In October 2005, Molina showed up at Riccardi's house, and no one was home. She returned a few days later. Still no answer. The mail had piled up, so she thought something must be wrong. She left a business card on his door, first writing on the back: "If somebody knows something about Vincent please let me know." She notified police. Two days later, an officer called to tell her Riccardi was in a psychiatric hospital.

Molina went to pick him up. Riccardi told her he was trying to open a can when he accidentally sliced his neck. He called 911, but when officers arrived they thought he had tried to kill himself. Molina never found out whether it was an accident.

She remembered that Riccardi asked hospital staff to return the rosary beads he kept in his left pocket and a gold Virgin Mary medallion that he wore around his neck. She asked why the necklace was so important to him.

"My mom gave it to me," she recalled Riccardi saying, "and I want to have it with me when I die."
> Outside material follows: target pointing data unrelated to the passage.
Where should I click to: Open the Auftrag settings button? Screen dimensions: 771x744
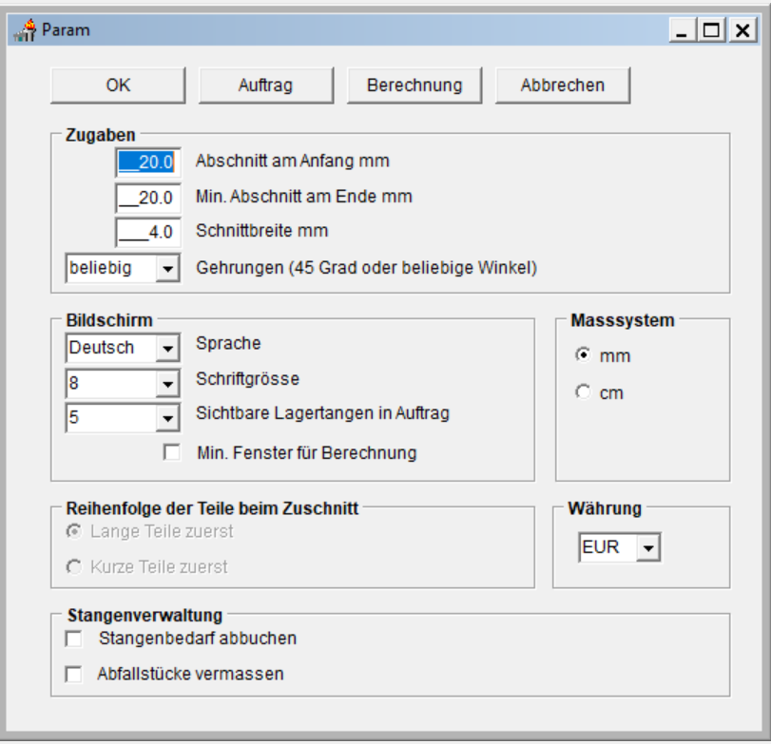(265, 86)
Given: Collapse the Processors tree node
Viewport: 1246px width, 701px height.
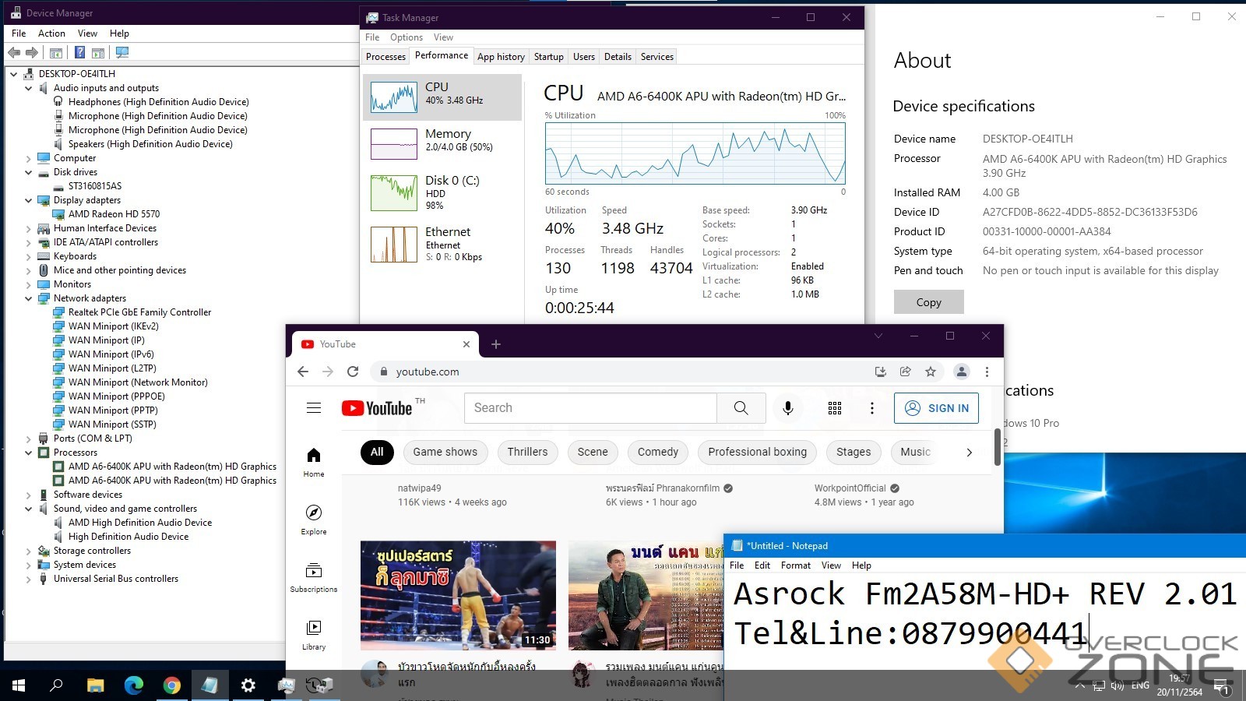Looking at the screenshot, I should pos(29,453).
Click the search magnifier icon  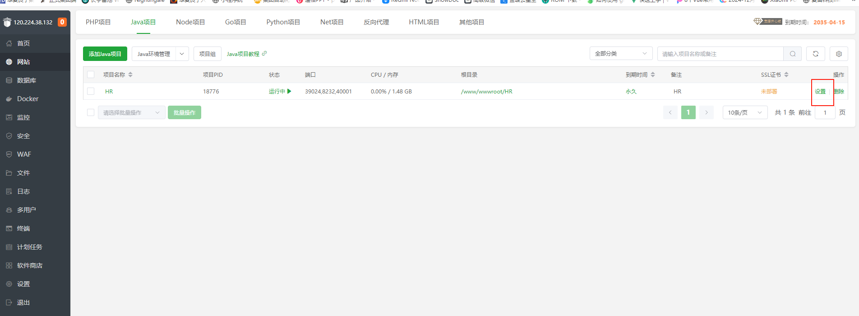click(x=792, y=54)
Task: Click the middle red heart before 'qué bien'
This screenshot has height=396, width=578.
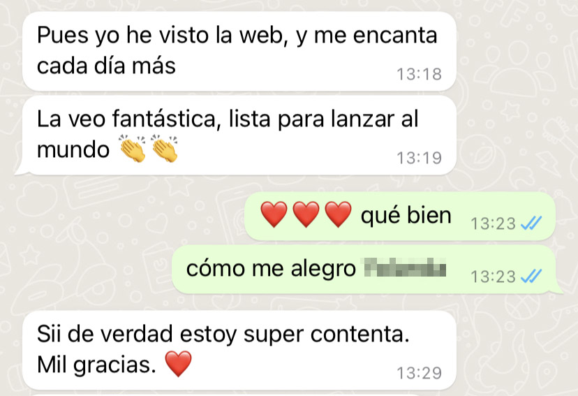Action: coord(306,214)
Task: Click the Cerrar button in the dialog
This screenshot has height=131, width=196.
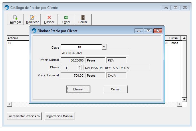Action: click(x=116, y=89)
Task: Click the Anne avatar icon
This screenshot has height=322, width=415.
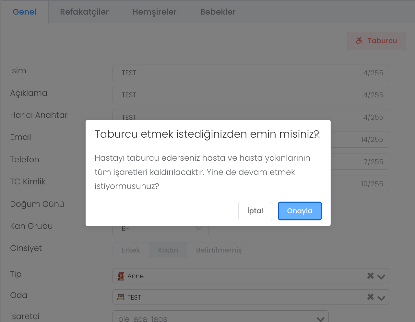Action: click(x=121, y=276)
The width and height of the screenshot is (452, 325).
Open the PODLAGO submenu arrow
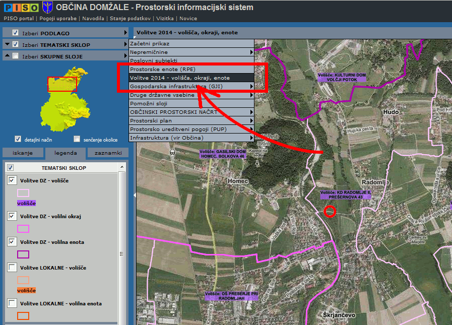point(125,33)
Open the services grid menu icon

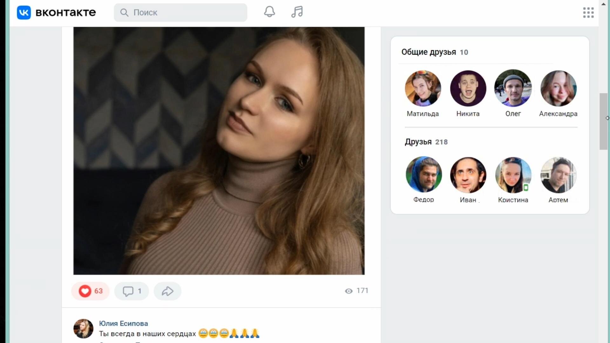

And that's just about all we know, outside the haunting mystery of how a man ends up alone, turning into a mummy in his chair while the television set buzzes in the background.

The story ends with a poem at that someone posted about "The Mummified Man" online:

Vincenzo Ricardo lived all alone Diabetic, and blind -- left all on his own. For a year, no one saw him For a year no one cared So a man sat dead, while his TV blared ... Out of sight, out of mind, As the days moved forward Just a crabby old man Whom the neighbors ignored ... He was just an old man Who needed a friend, No one deserves This lonely an end.

So this was a news story about The Bad Death.

Would it be news if someone tried to write about The Good Death?